Kisah Trio Bersaudara  Meraih Untung dari Pengolahan Kelapa

Minyak Goreng Kelapa, produksi CV Sentra Industri Kelapa

Nama lengkapnya Imam Nur Hidayat. Ia sering dijuluki sebagai pakar kelapa. Itu karena pengetahuannya yang mendalam tentang perkelapaan. Ia sudah berkeliling Nusantara untuk menebarkan peluang bisnis dari pengelohan kelapa. Bukan hanya soal cara budidaya saja, tapi juga soal teknologi pengolahan pasca panennya. “Alhamdulillah kami telah lama melakukan berbagai pelatihan di seluruh Indonesia terkait pengolahan kelapa,” kata Imam Nur Hidayat.

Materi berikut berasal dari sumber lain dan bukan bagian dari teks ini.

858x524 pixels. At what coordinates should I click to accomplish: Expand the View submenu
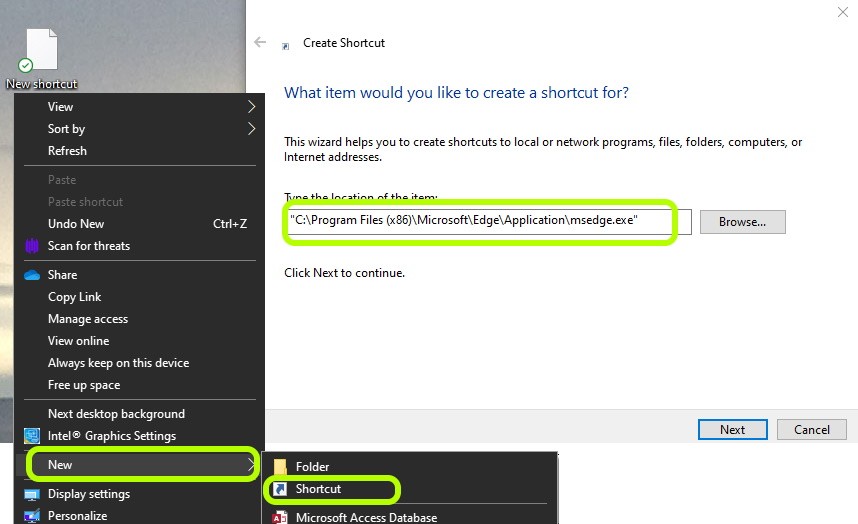pos(252,107)
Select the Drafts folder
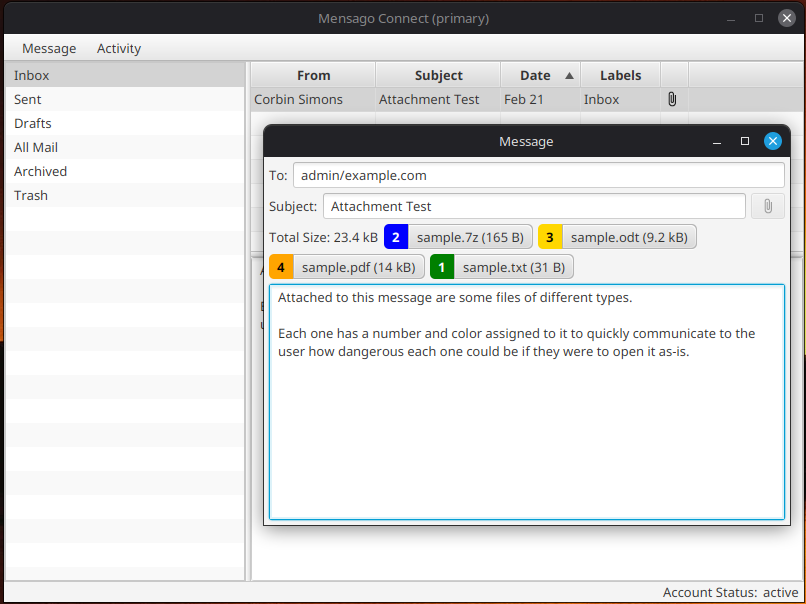Image resolution: width=806 pixels, height=604 pixels. 33,123

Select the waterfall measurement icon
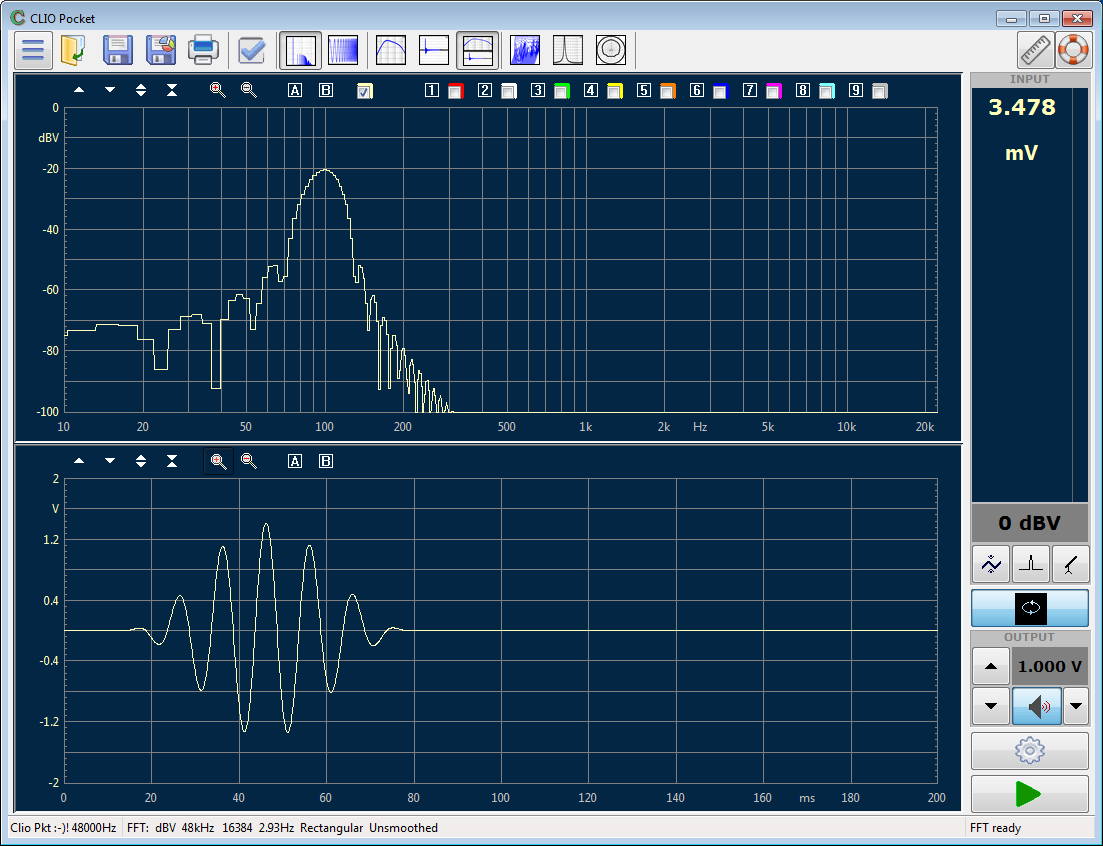click(524, 50)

Sudah sejak puluhan tahun lalu, pria yang akrab disapa Imam ini memang menaruh perhatian penuh untuk pengembangan industri pengolahan kelapa. Ia tidak hanya menguasai teori tapi juga praktek Selain menebarkan ilmu lewat pelatihan, ia juga menggarap bisnis rielnya. “Bagi yang tertarik menekuni bisnis bisa langsung praktek dulu di tempat kami,” ujar Imam.

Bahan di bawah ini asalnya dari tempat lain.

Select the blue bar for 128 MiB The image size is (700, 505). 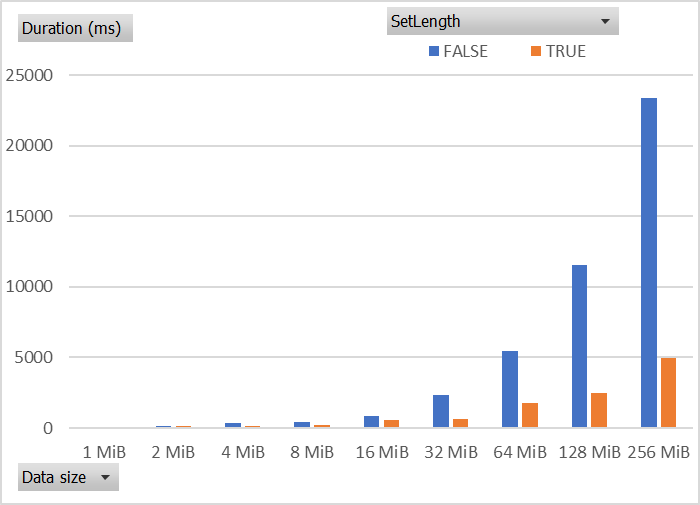[579, 346]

Pria asli Jawa Timur yang kini bermukim di Jogja tersebut, merupakan salah satu owner dari CV. Sentra Industri Kelapa. Ia menjalankan perusahaan ini bersama dua adiknya, Arif Nur Wahyudi dan Mahmud Yunus. Jadilah bisnis trio bersaudara.

Trio bersaudara tersebut, awalnya fokus mengolah kelapa untuk dijadikan aneka produk bahan pangan. Setiap hari, mereka bisa mengolah ribuan butir kelapa untuk dijadikan santan, virgin oil dan minyak goreng. “Sebenarnya bisa juga bahan komestik dan sabun, tapi kami fokus untuk bahan pangan saja,” lanjut Imam jebolan teknik sipil UII tersebut kepada SWA.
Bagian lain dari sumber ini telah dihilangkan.